Kadın önce insandır; kadınların dolmuşa bindiğinde şoförün kapıyı kapatıp, gaza basarak ıssız bir yere götüreceği korkusuna kapılmadan, bu korku yüzünden tek kalmamak için son inenle birlikte inmek zorunda kalmadan, ıssız bir sokakta, iki adımda bir arkasına tedirginlikle bakmadan, arkasından gelen kişinin adımlarının temposuna kulak kesilmeden, yanından geçen birinin kendisini taciz edebileceği endişesi olmadan, evde, sokakta, işyerinde güvenle yaşayabilmesini  istiyoruz. Bunun için devletimiz çağdaş bir sosyal devlet olmanın gereğini yerine getirmeli, bu konuda gerekli olan hassasiyeti göstererek; eğitim çalışmaları yapmalı ve yasal düzenlemeler ile toplumsal cinsiyet eşitliğini sağlamalıdır.
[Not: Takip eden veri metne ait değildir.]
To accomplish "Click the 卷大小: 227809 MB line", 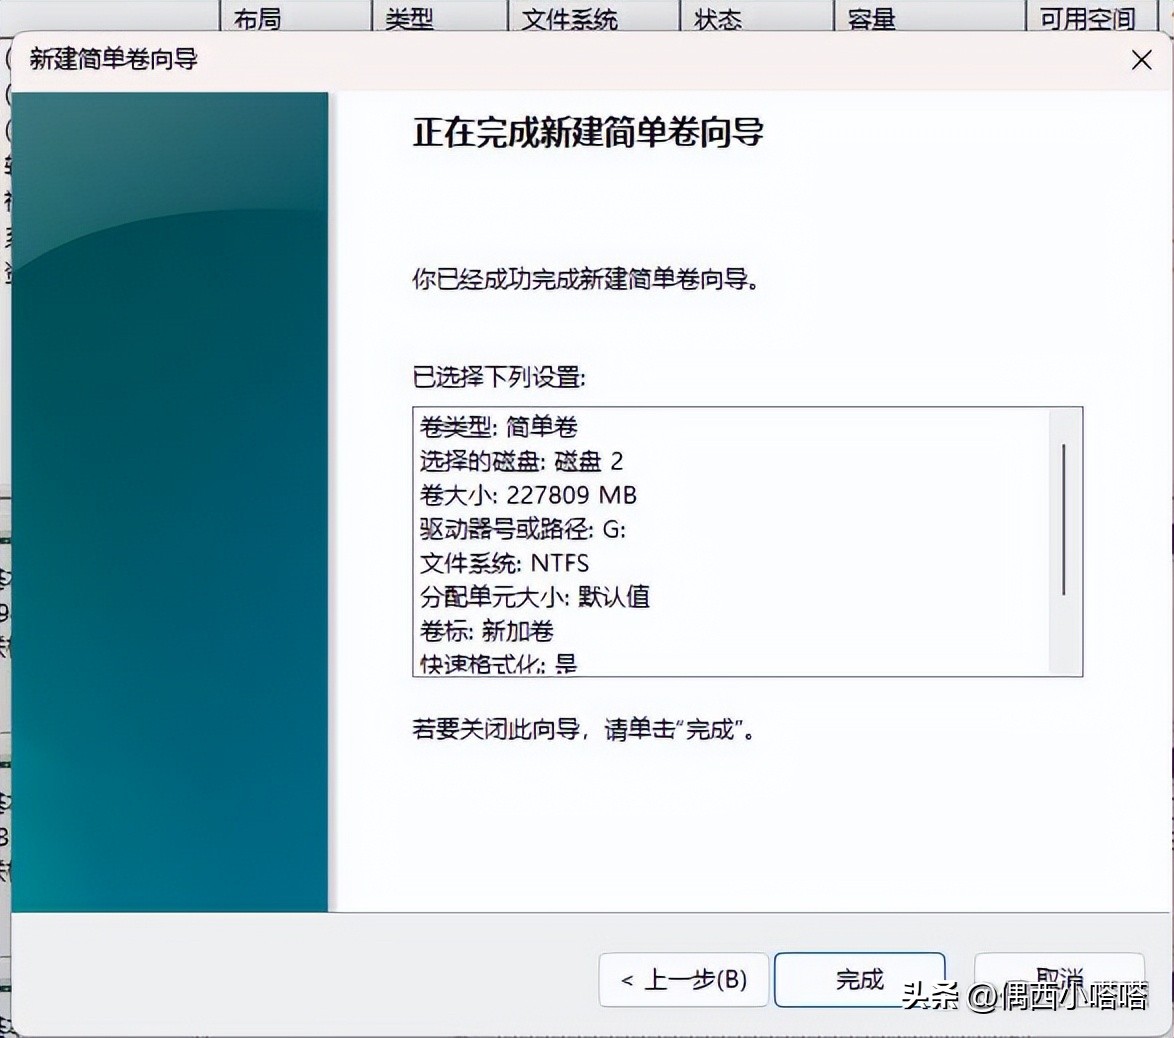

Kadına yönelik şiddet ve ayrımcılığın sona erdirilmesi için; Devletin kadınlara yönelik her türlü şiddet eylemini açık bir şekilde kınamasını, Aile içi şiddeti ve genel olarak kadın ve çocuklara yönelik şiddeti önlemek için kampanyalar, ana-baba eğitim programlan başlatılmasını, Evde, sokakta, işyerinde yaşanan kadına yönelik şiddetin sorumlularının yargılanmasını ve caydırıcı yasal tedbirler alınmasını,

Öldürülen ya da şiddete uğrayan kadınların; giydikleri elbiselerin rengi, makyaj yapmaları, evlerine bir saat geç gelmeleri, cep telefonuyla sıkça konuşmaları gibi nedenler tahrik sayılarak büyük ceza indirimleri uygulanmaktadır. Toplumun en savunmasız kesimi olan kadın ve çocukların yaşam hakkına yönelen suçlarda ceza indirimi uygulanmamasını istiyoruz. Özgecanlar güvende yaşasın ve canından olmasın diye, “Kadının İnsan Hakları” ( Yaşama- Okuma - Çalışma-Meslek edinme vb.) mücadelemiz kadın cinayetleri ve şiddet son bulana kadar devam edecektir. Biz susmayacağız söz veriyoruz” dedi.